My Hovercraft is full of Eels: It's like spoons, for anxiety!

So many folks are familiar with the Spoon Theory of what life is like with an invisible illness.

Which is honestly fabulous. As someone with a couple invisible illnesses (asthma, allergies, and IBS) and close family members with others (lupus and rheumatoid arthritis) that follow the the spoon model of issues the further the spoon theory spreads the better.

However, the spoon theory doesn't map well to panic and anxiety issues.

As someone with a history of trauma who has anxiety issues that can be debilitating I've been mulling over how can I explain to folks what happens when I get pushed over my anxiety edge and wind up triggered and/or having a panic attack.

Well, at first I thought "it's like a gauge in an RPG and once you fill it up suddenly you get to use your combo attack, but its actually a panic attack" but that doesn't grok out well to everyone.

Then I needed a way to tell my coworkers "y'all, I gotta go, I'm going to have a panic attack if I don't" or "I have passed the threshold and am now having a panic attack/triggered state" and I thought back to Monty Python.

My Hovercraft is full of Eels.


It's a random line in the Dirty Hungarian Phrasebook skit that is utterly nonsensical and supposedly vaguely sexual but…

It's perfect for my needs. Especially if you imagine the eels are the shrieking eels from the Princess Bride. (Refresher, for the folks who aren't familiar.)
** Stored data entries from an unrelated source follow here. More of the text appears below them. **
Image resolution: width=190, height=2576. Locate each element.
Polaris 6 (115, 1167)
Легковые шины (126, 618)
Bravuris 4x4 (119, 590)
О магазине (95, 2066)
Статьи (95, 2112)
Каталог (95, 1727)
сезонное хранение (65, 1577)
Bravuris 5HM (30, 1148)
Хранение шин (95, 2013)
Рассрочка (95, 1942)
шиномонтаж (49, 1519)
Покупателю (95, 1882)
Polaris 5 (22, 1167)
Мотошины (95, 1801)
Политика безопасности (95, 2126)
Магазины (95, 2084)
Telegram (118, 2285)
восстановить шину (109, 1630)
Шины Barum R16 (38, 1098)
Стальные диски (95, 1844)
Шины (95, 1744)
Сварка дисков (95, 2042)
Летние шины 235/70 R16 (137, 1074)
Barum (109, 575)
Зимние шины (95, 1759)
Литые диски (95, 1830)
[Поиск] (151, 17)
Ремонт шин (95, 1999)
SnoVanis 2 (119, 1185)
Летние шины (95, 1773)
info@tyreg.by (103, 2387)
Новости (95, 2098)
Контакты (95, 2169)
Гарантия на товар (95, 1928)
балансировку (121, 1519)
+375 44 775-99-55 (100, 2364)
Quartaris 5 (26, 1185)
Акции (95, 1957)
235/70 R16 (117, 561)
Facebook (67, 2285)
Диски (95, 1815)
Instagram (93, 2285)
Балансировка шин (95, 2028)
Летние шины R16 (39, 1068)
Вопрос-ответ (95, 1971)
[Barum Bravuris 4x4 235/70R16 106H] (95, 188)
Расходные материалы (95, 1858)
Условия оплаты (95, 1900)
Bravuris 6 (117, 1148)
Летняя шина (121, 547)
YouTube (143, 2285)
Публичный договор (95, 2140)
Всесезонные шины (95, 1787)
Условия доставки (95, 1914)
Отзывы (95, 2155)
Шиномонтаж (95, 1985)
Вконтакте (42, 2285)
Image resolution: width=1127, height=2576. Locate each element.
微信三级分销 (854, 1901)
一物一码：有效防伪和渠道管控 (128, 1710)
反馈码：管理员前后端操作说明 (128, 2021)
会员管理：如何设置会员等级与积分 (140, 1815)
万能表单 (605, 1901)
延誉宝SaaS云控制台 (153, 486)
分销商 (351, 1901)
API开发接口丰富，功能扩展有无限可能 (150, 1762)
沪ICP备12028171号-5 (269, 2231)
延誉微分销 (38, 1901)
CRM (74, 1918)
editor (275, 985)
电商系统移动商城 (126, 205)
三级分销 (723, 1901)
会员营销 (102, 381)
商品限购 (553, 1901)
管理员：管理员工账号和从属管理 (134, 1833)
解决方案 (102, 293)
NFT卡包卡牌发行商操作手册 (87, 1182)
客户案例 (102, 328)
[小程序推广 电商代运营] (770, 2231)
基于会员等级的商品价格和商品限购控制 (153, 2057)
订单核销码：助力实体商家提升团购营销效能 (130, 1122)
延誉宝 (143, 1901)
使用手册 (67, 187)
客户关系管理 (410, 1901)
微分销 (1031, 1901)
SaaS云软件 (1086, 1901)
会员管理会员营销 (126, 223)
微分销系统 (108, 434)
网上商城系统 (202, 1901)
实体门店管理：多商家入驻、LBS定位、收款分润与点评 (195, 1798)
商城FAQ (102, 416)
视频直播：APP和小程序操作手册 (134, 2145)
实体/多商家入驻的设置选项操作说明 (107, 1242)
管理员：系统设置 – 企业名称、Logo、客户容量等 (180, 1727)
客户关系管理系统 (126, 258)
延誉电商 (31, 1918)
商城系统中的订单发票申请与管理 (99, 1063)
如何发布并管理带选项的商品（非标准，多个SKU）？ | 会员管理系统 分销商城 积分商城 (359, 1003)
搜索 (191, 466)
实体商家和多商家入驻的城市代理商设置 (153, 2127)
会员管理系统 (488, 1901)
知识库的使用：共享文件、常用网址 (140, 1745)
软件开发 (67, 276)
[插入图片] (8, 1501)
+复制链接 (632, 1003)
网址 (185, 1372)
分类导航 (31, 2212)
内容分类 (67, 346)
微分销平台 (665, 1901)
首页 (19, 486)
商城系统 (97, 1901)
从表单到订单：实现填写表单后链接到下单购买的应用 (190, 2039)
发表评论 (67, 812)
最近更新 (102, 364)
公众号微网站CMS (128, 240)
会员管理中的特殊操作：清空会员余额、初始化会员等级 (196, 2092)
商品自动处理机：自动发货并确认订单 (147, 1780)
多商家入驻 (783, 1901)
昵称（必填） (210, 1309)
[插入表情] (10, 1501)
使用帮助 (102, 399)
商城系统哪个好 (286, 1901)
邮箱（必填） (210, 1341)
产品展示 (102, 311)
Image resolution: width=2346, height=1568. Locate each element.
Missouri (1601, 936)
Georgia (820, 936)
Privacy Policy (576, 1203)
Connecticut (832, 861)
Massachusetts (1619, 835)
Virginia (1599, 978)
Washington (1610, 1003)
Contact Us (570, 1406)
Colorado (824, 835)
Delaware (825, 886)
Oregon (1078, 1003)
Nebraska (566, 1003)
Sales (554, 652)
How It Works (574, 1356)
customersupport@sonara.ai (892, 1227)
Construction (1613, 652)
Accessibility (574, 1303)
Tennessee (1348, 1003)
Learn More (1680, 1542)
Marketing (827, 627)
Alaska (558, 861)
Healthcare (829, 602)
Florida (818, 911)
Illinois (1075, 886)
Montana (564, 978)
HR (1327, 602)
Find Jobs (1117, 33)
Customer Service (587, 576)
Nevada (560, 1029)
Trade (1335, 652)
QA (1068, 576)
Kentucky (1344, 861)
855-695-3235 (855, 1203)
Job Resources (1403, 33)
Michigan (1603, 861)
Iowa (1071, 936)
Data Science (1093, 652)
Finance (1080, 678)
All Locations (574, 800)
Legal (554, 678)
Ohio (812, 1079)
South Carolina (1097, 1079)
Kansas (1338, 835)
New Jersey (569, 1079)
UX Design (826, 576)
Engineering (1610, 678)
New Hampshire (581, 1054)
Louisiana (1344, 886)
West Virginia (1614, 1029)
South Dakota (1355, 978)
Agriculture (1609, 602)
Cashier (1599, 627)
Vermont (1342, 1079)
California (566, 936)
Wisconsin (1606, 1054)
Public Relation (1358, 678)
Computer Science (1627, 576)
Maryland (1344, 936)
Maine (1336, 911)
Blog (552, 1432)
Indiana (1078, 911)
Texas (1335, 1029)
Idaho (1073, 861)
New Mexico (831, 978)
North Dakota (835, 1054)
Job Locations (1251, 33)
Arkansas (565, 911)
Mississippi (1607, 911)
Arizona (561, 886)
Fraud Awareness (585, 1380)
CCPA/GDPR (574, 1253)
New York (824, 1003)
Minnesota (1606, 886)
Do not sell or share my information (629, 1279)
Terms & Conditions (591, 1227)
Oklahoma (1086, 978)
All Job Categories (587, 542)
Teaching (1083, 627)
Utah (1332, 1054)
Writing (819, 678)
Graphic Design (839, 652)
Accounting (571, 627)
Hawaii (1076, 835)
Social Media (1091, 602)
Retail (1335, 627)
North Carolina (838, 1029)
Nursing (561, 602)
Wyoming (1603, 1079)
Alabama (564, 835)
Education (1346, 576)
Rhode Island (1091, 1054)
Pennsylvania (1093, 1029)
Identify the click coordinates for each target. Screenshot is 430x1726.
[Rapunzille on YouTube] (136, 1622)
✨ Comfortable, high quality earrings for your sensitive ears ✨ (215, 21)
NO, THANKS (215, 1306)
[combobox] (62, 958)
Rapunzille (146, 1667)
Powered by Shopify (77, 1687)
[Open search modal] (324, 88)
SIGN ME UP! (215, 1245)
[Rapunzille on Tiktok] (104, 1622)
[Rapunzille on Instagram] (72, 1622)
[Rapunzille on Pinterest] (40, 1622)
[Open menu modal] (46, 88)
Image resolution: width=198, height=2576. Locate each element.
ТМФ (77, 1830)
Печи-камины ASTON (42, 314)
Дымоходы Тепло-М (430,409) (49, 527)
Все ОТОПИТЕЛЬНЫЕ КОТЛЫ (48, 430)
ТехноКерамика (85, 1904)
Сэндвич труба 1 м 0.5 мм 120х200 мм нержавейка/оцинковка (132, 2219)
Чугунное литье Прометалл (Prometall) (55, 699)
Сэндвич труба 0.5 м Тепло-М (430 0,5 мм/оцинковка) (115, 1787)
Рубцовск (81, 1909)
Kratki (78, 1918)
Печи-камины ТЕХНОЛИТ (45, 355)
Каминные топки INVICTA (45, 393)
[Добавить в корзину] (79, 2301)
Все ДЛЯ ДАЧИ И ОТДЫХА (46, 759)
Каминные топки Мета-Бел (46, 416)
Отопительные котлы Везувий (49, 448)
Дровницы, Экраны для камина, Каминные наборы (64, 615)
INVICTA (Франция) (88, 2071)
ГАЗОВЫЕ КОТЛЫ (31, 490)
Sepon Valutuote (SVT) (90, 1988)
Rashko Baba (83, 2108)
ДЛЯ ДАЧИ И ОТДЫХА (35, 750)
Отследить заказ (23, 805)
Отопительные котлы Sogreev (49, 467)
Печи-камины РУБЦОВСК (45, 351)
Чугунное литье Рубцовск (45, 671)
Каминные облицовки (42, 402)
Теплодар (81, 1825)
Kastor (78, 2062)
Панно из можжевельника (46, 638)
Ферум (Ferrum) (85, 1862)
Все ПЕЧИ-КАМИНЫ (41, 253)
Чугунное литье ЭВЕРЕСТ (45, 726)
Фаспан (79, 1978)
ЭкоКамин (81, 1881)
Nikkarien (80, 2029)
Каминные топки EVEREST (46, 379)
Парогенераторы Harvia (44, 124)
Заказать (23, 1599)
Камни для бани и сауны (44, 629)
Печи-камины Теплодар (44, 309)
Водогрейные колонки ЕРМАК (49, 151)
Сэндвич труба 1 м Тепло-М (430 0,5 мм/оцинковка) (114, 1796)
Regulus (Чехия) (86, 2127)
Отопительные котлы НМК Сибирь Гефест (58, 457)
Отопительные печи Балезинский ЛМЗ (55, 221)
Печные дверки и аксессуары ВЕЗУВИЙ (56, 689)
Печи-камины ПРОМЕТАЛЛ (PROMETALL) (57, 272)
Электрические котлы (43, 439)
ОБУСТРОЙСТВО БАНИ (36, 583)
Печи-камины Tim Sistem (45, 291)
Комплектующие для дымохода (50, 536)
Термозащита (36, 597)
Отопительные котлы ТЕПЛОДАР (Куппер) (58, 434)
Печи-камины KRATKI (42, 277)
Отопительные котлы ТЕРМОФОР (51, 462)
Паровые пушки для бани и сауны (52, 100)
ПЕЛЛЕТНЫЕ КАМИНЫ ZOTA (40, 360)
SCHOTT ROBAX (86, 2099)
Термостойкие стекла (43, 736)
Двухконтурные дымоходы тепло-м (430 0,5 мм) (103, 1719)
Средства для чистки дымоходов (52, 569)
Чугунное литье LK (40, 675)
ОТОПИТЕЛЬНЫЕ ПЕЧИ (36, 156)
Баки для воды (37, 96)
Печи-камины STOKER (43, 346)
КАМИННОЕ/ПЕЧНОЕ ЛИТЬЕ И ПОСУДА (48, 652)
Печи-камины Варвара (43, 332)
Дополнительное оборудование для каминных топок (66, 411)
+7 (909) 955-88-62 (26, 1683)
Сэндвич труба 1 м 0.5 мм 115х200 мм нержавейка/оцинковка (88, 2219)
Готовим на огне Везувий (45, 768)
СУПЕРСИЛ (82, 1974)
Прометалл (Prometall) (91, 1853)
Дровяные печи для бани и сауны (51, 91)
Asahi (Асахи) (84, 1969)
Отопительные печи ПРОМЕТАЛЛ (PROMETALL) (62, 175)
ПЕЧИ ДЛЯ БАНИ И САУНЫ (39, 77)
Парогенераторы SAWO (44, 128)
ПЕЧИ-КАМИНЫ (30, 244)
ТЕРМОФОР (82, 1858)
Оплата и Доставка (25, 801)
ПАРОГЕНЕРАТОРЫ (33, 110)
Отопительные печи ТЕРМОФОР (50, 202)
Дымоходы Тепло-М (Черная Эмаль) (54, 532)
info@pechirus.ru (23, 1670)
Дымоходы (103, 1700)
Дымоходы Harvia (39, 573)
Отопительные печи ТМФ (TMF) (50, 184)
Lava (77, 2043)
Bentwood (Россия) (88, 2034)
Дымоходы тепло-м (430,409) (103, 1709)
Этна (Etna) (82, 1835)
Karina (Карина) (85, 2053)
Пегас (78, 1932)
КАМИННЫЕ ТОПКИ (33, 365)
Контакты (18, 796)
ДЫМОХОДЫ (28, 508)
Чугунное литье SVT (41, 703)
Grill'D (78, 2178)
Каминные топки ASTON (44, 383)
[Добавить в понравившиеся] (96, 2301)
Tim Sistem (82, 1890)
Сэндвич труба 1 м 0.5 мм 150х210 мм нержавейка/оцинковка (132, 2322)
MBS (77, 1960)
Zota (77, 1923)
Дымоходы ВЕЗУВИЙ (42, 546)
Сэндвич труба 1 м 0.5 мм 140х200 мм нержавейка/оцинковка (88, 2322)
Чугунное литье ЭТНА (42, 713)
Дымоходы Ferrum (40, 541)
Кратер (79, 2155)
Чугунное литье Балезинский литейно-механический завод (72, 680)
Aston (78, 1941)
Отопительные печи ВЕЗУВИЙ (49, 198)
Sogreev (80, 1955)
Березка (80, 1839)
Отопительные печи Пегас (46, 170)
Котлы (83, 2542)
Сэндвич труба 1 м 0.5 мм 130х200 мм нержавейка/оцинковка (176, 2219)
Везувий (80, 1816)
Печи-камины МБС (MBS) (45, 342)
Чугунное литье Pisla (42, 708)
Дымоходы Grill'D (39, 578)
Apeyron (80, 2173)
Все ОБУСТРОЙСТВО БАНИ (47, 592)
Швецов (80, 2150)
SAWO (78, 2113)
Let's imagine our brains as being hovercrafts with a more or less set volume in them.

We can carry around most of the stuff we need to get by, and everything is typically pretty happy.

Then the anxiety eels start infiltrating your hovercraft.

If its an eel here or there, no big deal — you can self-care them away and bail them out.

But when you're overwhelmed, when you start to get triggered — you can't bail the eels out anymore.

They start piling up and shrieking.

You can try to keep going about your daily life in your hovercraft, but they get in the way, and trip you up, and they distract you with their constant keening wail.

Sure, maybe you can press on, and fight your way through the eels, and keep being productive for a while, but the eels just keep coming in.

Eventually you have eels up to the place where you can't move anymore. Your hovercraft is full.

Maybe one of the big old crafty eels wraps you up, and hold you hostage.

The options at this point are pretty limited.

Once the hovercraft is full you can't function anymore. You have to focus on getting the eels out of your hovercraft and repairing the damage they've done to it.

Clearing out the anxiety eels is not easy. To really, truly keep the eels from coming back you have to address them with compassion individually and get them to stop shrieking. Sure, you can bail them out without doing that, but they will come back.

"I see you eel. I understand why you broke into the hovercraft and stopped me from carrying on with my life. I'm working on the issues you represent, and I need you to go back into the waters of my unconsciousness and let me keep making progress."

I know eventually I can calm down the eels that are a part of me, and given enough time I can release the eels that aren't (because we all have societal introject eels that are forced upon us), and given time, I'm sure the eels will live happy eel lives in my subconscious.

For now though, I gotta go grab the bailing bucket. International Women's Day has the eels in a furor.